Y completó, con fascinada esperanza:

—Nos perdone usted, en Su Nombre.

El segundo sacerdote aguarda fuera del castillo. También él ha reptado desde lo profundo, pero no quiso enfrentar a Luciani. A su lado espera otro hombre, el especulador. ¡Y qué rostro perfecto, qué nobleza de patricio ostenta! Una angustia legítima empaña sus ojos. Impecablemente vestido, tiene la boca bañada en polvo de oro. Ambos, sacerdote y comisionista, yacen igual que mendigos sobre las gradas del castillo. Lloran al tiempo, refriegan sus rostros con manos desesperadas, se arrastran implorantes, y nadie los ve: los transeúntes sólo oyen en lo muy hondo de sus almas unas roncas y pasmosas risotadas que enrarecen el aire, haciéndolo irrespirable: buscan en derredor, no ven a nadie, pero en ese recoveco los filos del frío queman y huele a estiércol humano. Los dolidos transeúntes no se explican por qué el desasosiego, la fatiga secreta, el pánico a morir, no comprenden de dónde brota esa ola de remordimientos, quiénes la causan.

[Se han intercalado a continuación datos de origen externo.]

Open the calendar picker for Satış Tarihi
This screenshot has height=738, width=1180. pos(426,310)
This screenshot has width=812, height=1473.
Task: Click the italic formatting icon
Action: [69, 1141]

—¡Son los dos mendigos en las gradas, que lloran a risotadas!

Transcurren seis días y allí siguen, postrados.

Ahora los acompaña el primer sacerdote.

Sus voces redoblan, escandalizadas:

—Es un pobre de espíritu, un aterrado.

—¡Pero obra como ni el Papa: nos ha convertido en guiñapos!

—Ha transgredido la tácita orden que desde hace milenios fortalece a la Iglesia, su pacto imponderable, su más excelsa defensa, su unión eterna. Su unidad incuestionable: Indivisa manent!

—Por eso mismo este poquísimo obispo nos ultraja.

—Que la más horrible maldición caiga sobre él: ¡que lo arrojen de su paraíso!

—¡Ha congregado a los 400 curas de su diócesis!

—Todos aguardábamos las prácticas habituales, la inmunidad eclesiástica. Así la Iglesia no devolvería ni un centavo.

—Reunió a sus 400 pastores, ¿o sería mejor llamarlos ovejas?, y les pidió con gesto de amo que no balaran, que guardaran el más respetuoso silencio.

—¡Las blancas ovejas así procedieron. Un silencio inmerecido, todavía más hondo que el de la Sagrada Eucaristía, acogió las palabras del necio Luciani!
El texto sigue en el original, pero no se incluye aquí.